[[ Exercise text open ]]

Collagen Skin Care Credibility

Today, skin care has become increasingly more popular in the beauty market. Places like Sephora and Ulta carry many brands and trends that follow what is popular while also carrying items that have affordable prices, high end prices, and/or attractive packaging. For example, Korean Beauty, better known as K Beauty, has become overwhelmingly popular in the United States. That being said, an ongoing trend of skin care claiming to contain collagen to promote skin quality and “bounce” has been in the market, driving sales for both men and women. Considering that collagen is naturally made in our bodies, how does putting skin care products with collagen on the surface of our skin help (if they even help at all)? Moreover, what is the difference between our own self made collagen compared to the ones in beauty products?

What is collagen exactly? Collagen is one of the most important proteins that our body produces in order to help it stay intact (Cobb, 2017). It is our biological “glue”. This form of collagen is best known as endogenous collagen which is best defined as collagen that is naturally made by one’s body (Cobb, 2017). It can be found in all parts of the body and is most observed in the bones, skin, and muscles (Goddard, 2018). Aside from “gluing” the body together, collagen also promotes new skin formation and recovery when the organism sustains an injury  (Cobb, 2017). There are about sixteen forms of collagen and they all have unique functions that helps the organism function best (Cobb, 2017).

Structures of proteins tend to look messy and this applies to collagen as well. Collagen proteins are typically packed into long fibrils (Cobb, 2017). This means that many little proteins come together and condense to form a long strand. This long strand will then further condense with other collagen strands by wrapping to form a fibril. While to the naked eye this protein fibril is extremely small and is unable to be detected unless with special equipment, it is essentially large to our body in terms of the cellular world.

[[ Exercise text closed ]]

Reproduce a section of the collagen passage word for word, starting at the words "Collagen Skin Care" and ending after "in beauty products?". The material that follows has nothing to do with the collagen passage.

[[ Study material open ]]

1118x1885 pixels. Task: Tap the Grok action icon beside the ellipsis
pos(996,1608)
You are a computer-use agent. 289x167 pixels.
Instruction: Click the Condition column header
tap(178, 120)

[[ Study material closed ]]
[[ Study material open ]]

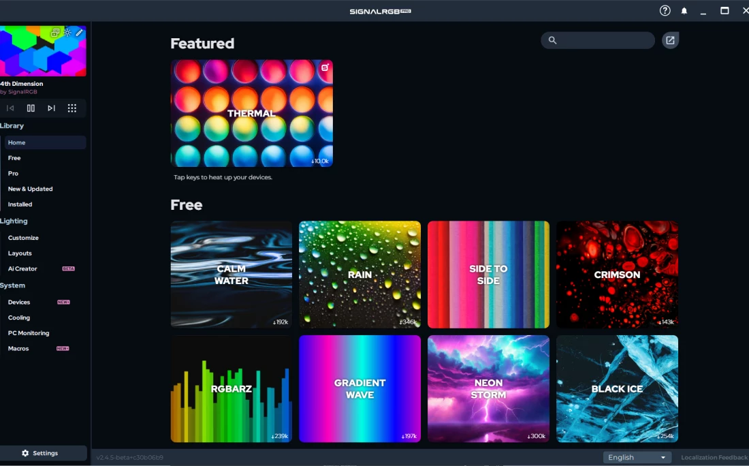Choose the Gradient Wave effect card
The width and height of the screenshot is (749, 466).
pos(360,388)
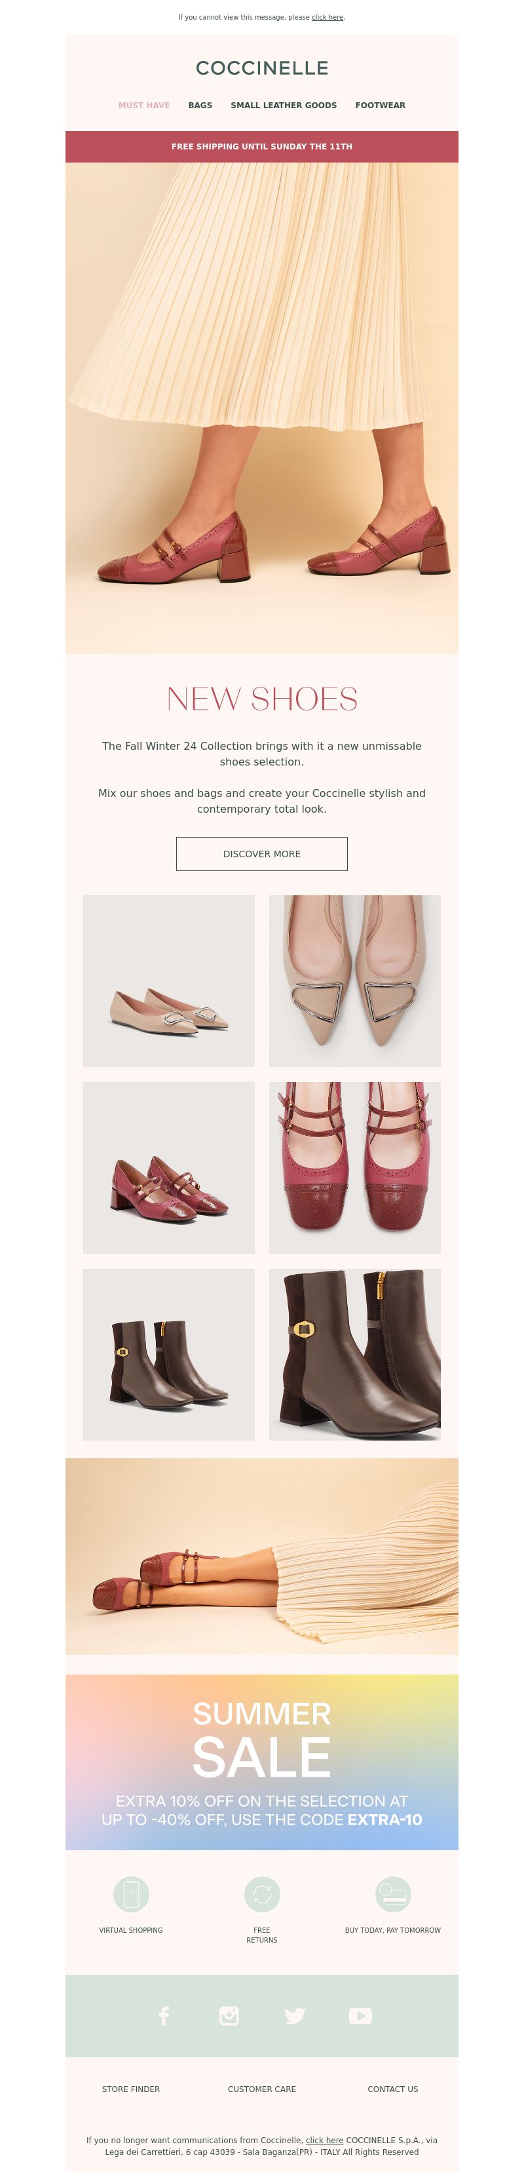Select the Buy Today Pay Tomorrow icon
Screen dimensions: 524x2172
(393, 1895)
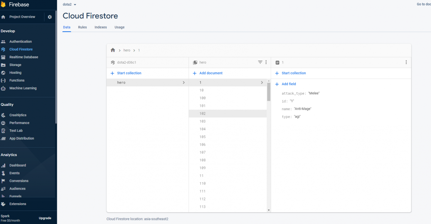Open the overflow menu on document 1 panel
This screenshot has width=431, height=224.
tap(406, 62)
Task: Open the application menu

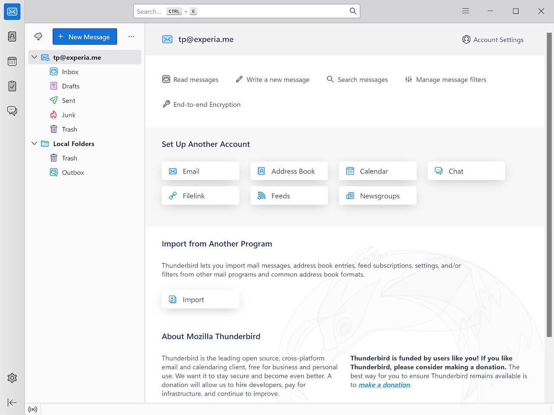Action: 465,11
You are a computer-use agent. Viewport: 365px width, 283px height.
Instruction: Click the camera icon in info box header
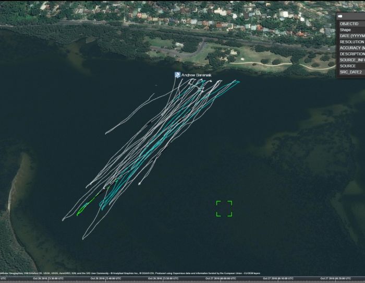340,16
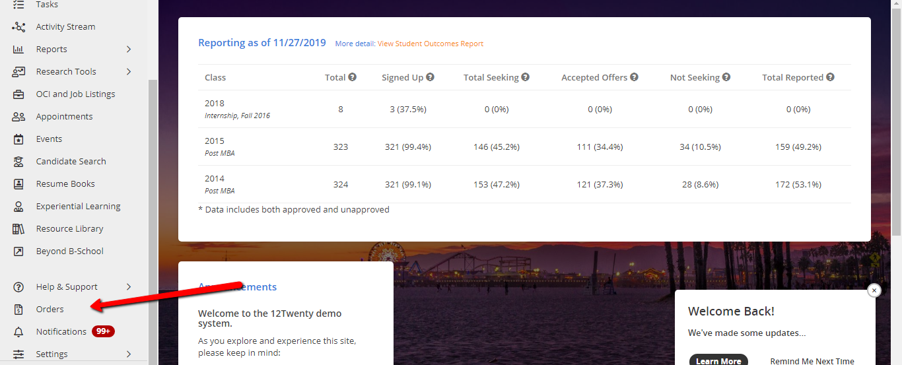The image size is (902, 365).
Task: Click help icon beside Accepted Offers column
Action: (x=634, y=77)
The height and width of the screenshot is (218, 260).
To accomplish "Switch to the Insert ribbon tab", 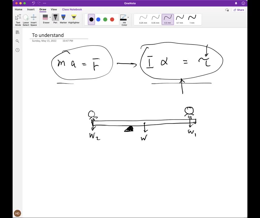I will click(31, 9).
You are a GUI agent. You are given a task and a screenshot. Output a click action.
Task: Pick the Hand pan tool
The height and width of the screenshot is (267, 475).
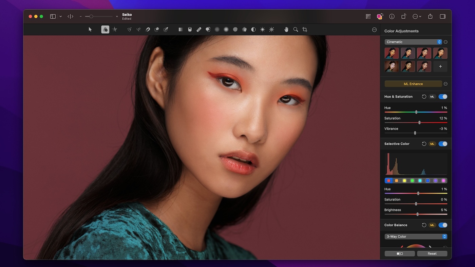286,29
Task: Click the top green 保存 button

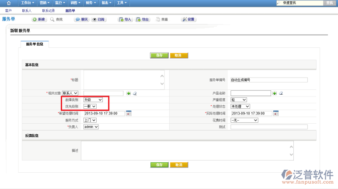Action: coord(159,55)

[[ Study material closed ]]

▸ **Response to this task**:
Collagen Skin Care Credibility

Today, skin care has become increasingly more popular in the beauty market. Places like Sephora and Ulta carry many brands and trends that follow what is popular while also carrying items that have affordable prices, high end prices, and/or attractive packaging. For example, Korean Beauty, better known as K Beauty, has become overwhelmingly popular in the United States. That being said, an ongoing trend of skin care claiming to contain collagen to promote skin quality and “bounce” has been in the market, driving sales for both men and women. Considering that collagen is naturally made in our bodies, how does putting skin care products with collagen on the surface of our skin help (if they even help at all)? Moreover, what is the difference between our own self made collagen compared to the ones in beauty products?